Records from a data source
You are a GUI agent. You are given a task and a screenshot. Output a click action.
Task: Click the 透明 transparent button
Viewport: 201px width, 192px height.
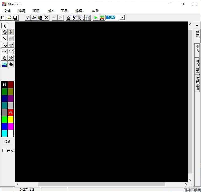8,141
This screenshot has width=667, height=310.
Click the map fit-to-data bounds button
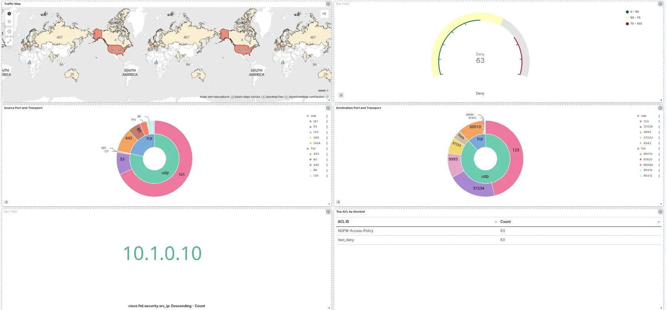coord(9,32)
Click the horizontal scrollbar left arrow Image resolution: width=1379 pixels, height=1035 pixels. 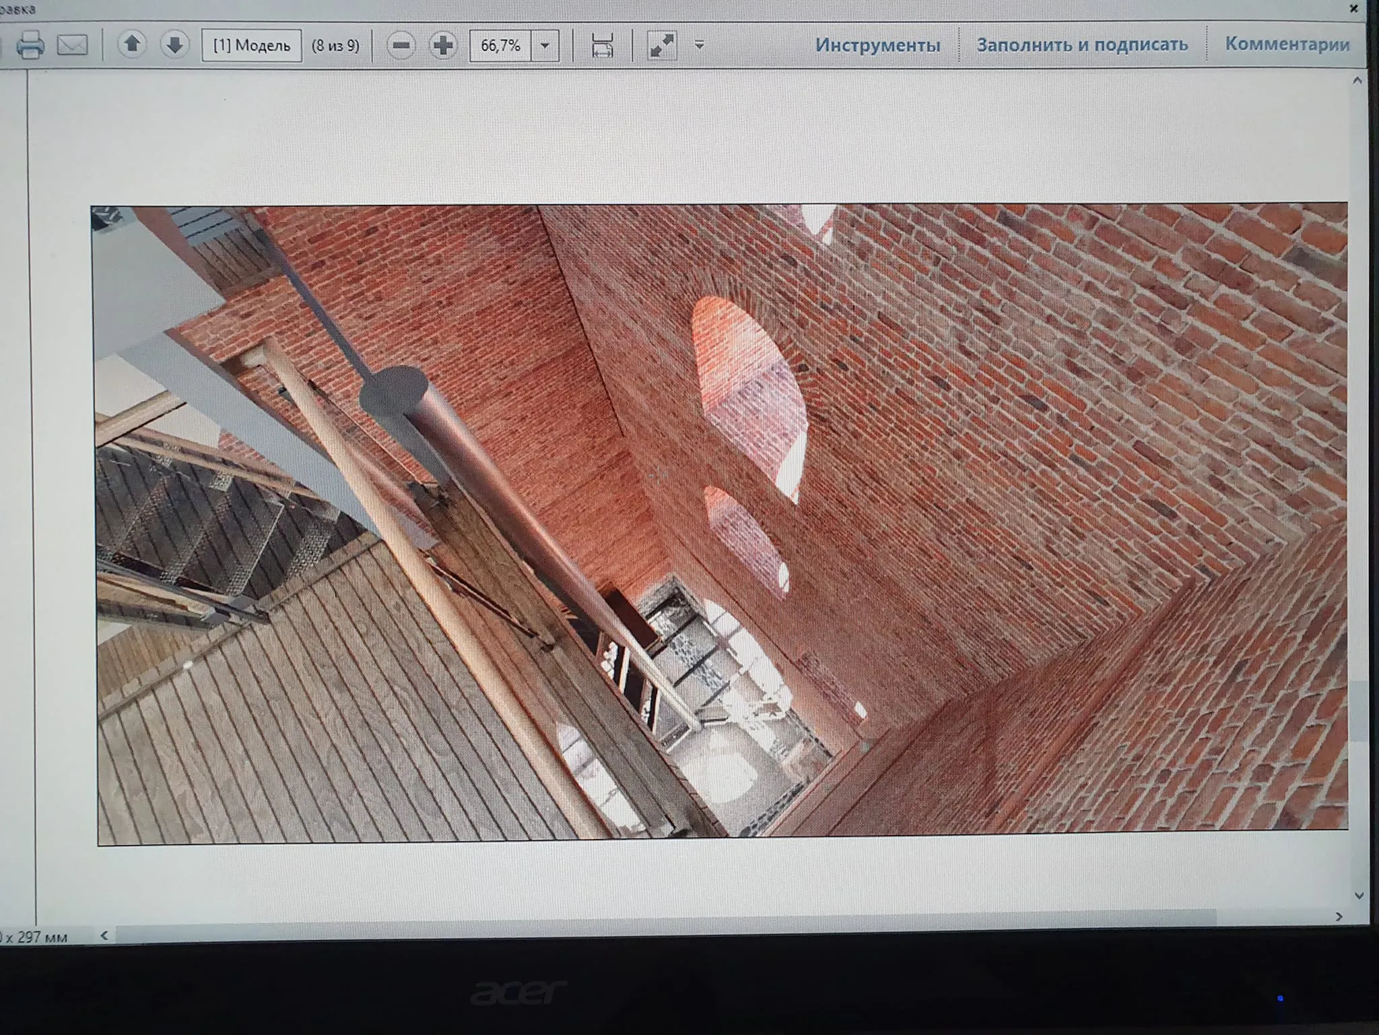coord(104,935)
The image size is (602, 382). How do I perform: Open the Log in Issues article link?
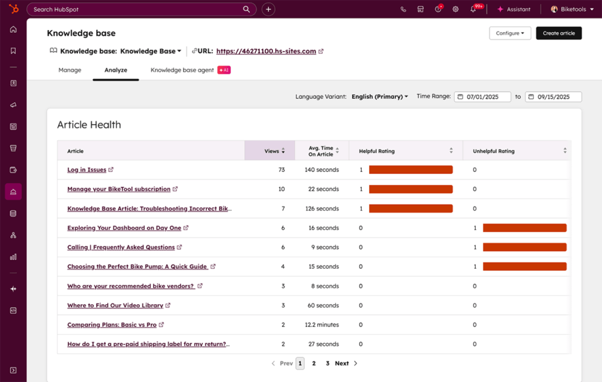click(x=86, y=169)
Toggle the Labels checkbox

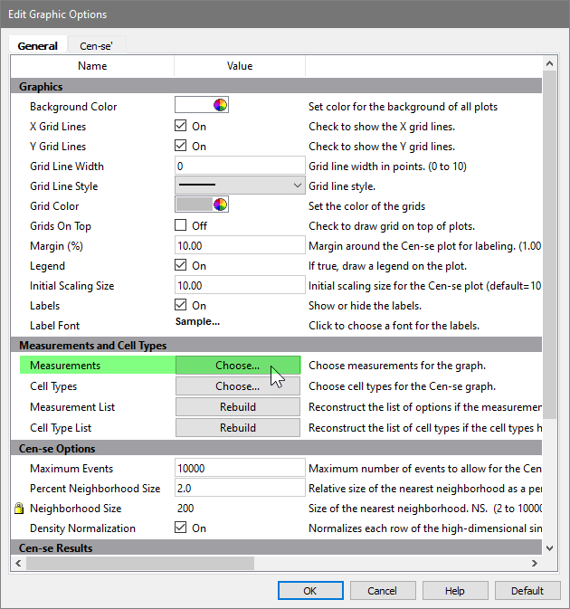[x=181, y=306]
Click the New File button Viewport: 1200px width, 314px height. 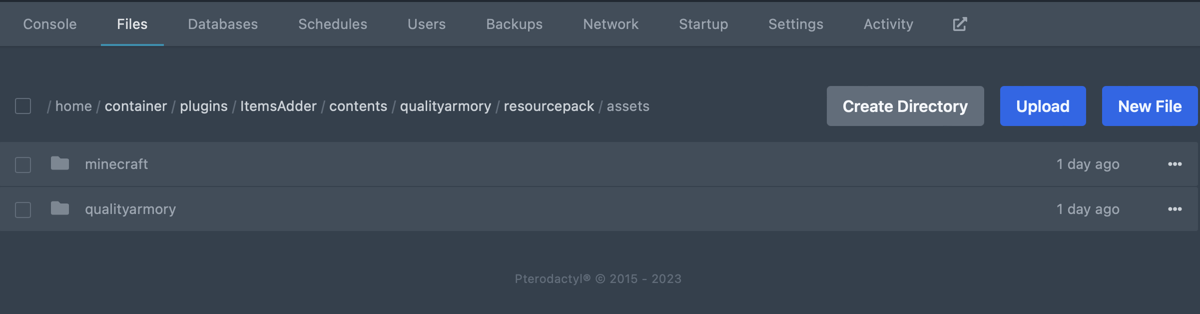click(x=1149, y=106)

What you should do:
Pull out each line of the records that contains the string "screenshot". Treat uppercase and lowercase letters as different.

Solution to this exercise:
You are a GUI agent. You are given a task and a screenshot. Output a click action.
This screenshot has width=667, height=310.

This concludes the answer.